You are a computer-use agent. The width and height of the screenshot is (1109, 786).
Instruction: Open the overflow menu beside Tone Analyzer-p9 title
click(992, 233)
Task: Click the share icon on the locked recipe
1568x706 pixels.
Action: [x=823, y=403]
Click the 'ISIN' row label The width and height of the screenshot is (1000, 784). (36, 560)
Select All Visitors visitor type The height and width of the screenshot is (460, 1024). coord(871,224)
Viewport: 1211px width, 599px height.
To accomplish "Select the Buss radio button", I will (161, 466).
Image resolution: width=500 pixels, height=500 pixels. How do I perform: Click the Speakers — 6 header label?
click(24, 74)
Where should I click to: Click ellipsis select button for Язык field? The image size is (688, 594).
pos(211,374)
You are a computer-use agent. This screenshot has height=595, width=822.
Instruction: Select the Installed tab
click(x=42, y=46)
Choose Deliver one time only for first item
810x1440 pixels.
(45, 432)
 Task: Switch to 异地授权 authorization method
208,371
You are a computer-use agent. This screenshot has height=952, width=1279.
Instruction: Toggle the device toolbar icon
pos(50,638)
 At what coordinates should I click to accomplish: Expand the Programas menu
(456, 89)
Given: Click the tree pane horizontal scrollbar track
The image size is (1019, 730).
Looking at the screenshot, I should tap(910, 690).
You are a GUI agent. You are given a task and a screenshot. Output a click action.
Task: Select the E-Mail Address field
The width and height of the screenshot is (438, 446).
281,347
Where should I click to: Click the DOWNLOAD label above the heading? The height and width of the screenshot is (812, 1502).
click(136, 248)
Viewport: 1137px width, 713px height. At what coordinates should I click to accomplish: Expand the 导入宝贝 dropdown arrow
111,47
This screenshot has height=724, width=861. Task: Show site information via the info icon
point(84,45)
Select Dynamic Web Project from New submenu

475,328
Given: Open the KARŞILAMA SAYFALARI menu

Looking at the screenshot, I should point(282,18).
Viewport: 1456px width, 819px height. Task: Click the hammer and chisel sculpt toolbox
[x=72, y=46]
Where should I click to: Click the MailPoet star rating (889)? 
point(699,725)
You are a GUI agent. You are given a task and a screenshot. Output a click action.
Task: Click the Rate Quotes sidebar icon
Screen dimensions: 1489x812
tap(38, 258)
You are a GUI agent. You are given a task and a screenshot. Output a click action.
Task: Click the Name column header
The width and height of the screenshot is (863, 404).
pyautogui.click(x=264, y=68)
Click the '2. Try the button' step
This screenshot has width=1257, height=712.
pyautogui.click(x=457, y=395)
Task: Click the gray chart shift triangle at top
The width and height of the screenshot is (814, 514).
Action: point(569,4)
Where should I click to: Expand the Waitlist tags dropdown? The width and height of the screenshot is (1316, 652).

------------------------------

→ What you need to do:
Return every line of the records above verbatim, from the first line to the last, without changing anything.

→ Result below:
You are a computer-use agent. The width and height of the screenshot is (1109, 786).
Instruction: Open the overflow menu beside Tone Analyzer-p9 title
click(992, 233)
Task: Click the share icon on the locked recipe
1568x706 pixels.
Action: [x=823, y=403]
Click the 'ISIN' row label The width and height of the screenshot is (1000, 784). (36, 560)
Select All Visitors visitor type The height and width of the screenshot is (460, 1024). coord(871,224)
Viewport: 1211px width, 599px height.
To accomplish "Select the Buss radio button", I will (161, 466).
Image resolution: width=500 pixels, height=500 pixels. How do I perform: Click the Speakers — 6 header label?
click(24, 74)
Where should I click to: Click ellipsis select button for Язык field? The image size is (688, 594).
pos(211,374)
You are a computer-use agent. This screenshot has height=595, width=822.
Instruction: Select the Installed tab
click(x=42, y=46)
Choose Deliver one time only for first item
810x1440 pixels.
(45, 432)
 Task: Switch to 异地授权 authorization method
208,371
You are a computer-use agent. This screenshot has height=952, width=1279.
Instruction: Toggle the device toolbar icon
pos(50,638)
 At what coordinates should I click to accomplish: Expand the Programas menu
(456, 89)
Given: Click the tree pane horizontal scrollbar track
The image size is (1019, 730).
Looking at the screenshot, I should tap(910, 690).
You are a GUI agent. You are given a task and a screenshot. Output a click action.
Task: Select the E-Mail Address field
The width and height of the screenshot is (438, 446).
281,347
Where should I click to: Click the DOWNLOAD label above the heading? The height and width of the screenshot is (812, 1502).
click(136, 248)
Viewport: 1137px width, 713px height. At what coordinates should I click to accomplish: Expand the 导入宝贝 dropdown arrow
111,47
This screenshot has height=724, width=861. Task: Show site information via the info icon
point(84,45)
Select Dynamic Web Project from New submenu

475,328
Given: Open the KARŞILAMA SAYFALARI menu

Looking at the screenshot, I should point(282,18).
Viewport: 1456px width, 819px height. Task: Click the hammer and chisel sculpt toolbox
[x=72, y=46]
Where should I click to: Click the MailPoet star rating (889)? 
point(699,725)
You are a GUI agent. You are given a task and a screenshot. Output a click action.
Task: Click the Rate Quotes sidebar icon
Screen dimensions: 1489x812
tap(38, 258)
You are a GUI agent. You are given a task and a screenshot. Output a click action.
Task: Click the Name column header
The width and height of the screenshot is (863, 404).
pyautogui.click(x=264, y=68)
Click the '2. Try the button' step
This screenshot has width=1257, height=712.
pyautogui.click(x=457, y=395)
Task: Click the gray chart shift triangle at top
The width and height of the screenshot is (814, 514).
Action: point(569,4)
Where should I click to: Expand the Waitlist tags dropdown? The width and height of the screenshot is (1316, 652).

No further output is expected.